TASK DIRECTIONS: Reproduce every line of the records below as a numbered list, omitting any blank lines.

STORED RECORDS:
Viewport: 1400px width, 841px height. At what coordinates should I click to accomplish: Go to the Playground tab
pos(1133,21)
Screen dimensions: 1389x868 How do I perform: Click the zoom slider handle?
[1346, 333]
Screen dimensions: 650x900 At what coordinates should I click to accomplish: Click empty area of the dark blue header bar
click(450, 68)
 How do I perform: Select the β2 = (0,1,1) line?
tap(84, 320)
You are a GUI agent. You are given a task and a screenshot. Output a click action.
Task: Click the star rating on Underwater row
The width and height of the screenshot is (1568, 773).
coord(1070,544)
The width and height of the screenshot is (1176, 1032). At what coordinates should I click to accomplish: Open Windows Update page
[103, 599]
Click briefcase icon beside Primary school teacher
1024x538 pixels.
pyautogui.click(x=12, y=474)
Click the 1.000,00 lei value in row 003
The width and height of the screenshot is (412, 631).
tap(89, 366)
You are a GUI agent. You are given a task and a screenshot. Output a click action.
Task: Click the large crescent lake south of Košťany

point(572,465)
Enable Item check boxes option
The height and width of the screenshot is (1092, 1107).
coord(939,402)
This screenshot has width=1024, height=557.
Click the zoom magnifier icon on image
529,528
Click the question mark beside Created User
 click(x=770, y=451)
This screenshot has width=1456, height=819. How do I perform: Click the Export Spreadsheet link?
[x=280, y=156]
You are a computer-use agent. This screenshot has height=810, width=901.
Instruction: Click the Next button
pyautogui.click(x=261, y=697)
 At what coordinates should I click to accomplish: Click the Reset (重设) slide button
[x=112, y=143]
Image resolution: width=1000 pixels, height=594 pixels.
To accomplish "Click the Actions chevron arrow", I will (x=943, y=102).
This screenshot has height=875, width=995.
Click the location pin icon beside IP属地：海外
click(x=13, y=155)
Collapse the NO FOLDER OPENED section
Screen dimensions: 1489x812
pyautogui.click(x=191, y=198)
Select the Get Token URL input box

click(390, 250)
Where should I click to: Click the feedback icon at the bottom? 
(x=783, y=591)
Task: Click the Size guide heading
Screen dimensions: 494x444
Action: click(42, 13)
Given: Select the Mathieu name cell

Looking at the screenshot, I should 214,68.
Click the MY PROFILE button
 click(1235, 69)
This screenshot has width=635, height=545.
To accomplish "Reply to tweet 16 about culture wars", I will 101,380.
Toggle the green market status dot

CORRECT RESPONSE:
1. Viewport: 1400px width, 841px height. At what coordinates should I click to accomplish: Go to the Playground tab
2. pos(1133,21)
3. Screen dimensions: 1389x868 How do I perform: Click the zoom slider handle?
4. [1346, 333]
5. Screen dimensions: 650x900 At what coordinates should I click to accomplish: Click empty area of the dark blue header bar
6. click(450, 68)
7.  How do I perform: Select the β2 = (0,1,1) line?
8. tap(84, 320)
9. You are a GUI agent. You are given a task and a screenshot. Output a click action.
10. Task: Click the star rating on Underwater row
11. The width and height of the screenshot is (1568, 773).
12. coord(1070,544)
13. The width and height of the screenshot is (1176, 1032). At what coordinates should I click to accomplish: Open Windows Update page
14. [103, 599]
15. Click briefcase icon beside Primary school teacher
16. 1024x538 pixels.
17. pyautogui.click(x=12, y=474)
18. Click the 1.000,00 lei value in row 003
19. The width and height of the screenshot is (412, 631).
20. tap(89, 366)
21. You are a GUI agent. You are given a task and a screenshot. Output a click action.
22. Task: Click the large crescent lake south of Košťany
23. point(572,465)
24. Enable Item check boxes option
25. The height and width of the screenshot is (1092, 1107).
26. coord(939,402)
27. This screenshot has width=1024, height=557.
28. Click the zoom magnifier icon on image
29. 529,528
30. Click the question mark beside Created User
31.  click(x=770, y=451)
32. This screenshot has width=1456, height=819. How do I perform: Click the Export Spreadsheet link?
33. [x=280, y=156]
34. You are a computer-use agent. This screenshot has height=810, width=901.
35. Instruction: Click the Next button
36. pyautogui.click(x=261, y=697)
37.  At what coordinates should I click to accomplish: Click the Reset (重设) slide button
38. [x=112, y=143]
39. Image resolution: width=1000 pixels, height=594 pixels.
40. To accomplish "Click the Actions chevron arrow", I will (x=943, y=102).
41. This screenshot has height=875, width=995.
42. Click the location pin icon beside IP属地：海外
43. click(x=13, y=155)
44. Collapse the NO FOLDER OPENED section
45. Screen dimensions: 1489x812
46. pyautogui.click(x=191, y=198)
47. Select the Get Token URL input box
48. click(390, 250)
49. Where should I click to: Click the feedback icon at the bottom? 
50. (x=783, y=591)
51. Task: Click the Size guide heading
52. Screen dimensions: 494x444
53. Action: click(42, 13)
54. Given: Select the Mathieu name cell
55. Looking at the screenshot, I should 214,68.
56. Click the MY PROFILE button
57.  click(1235, 69)
58. This screenshot has width=635, height=545.
59. To accomplish "Reply to tweet 16 about culture wars", I will 101,380.
60. Toggle the green market status dot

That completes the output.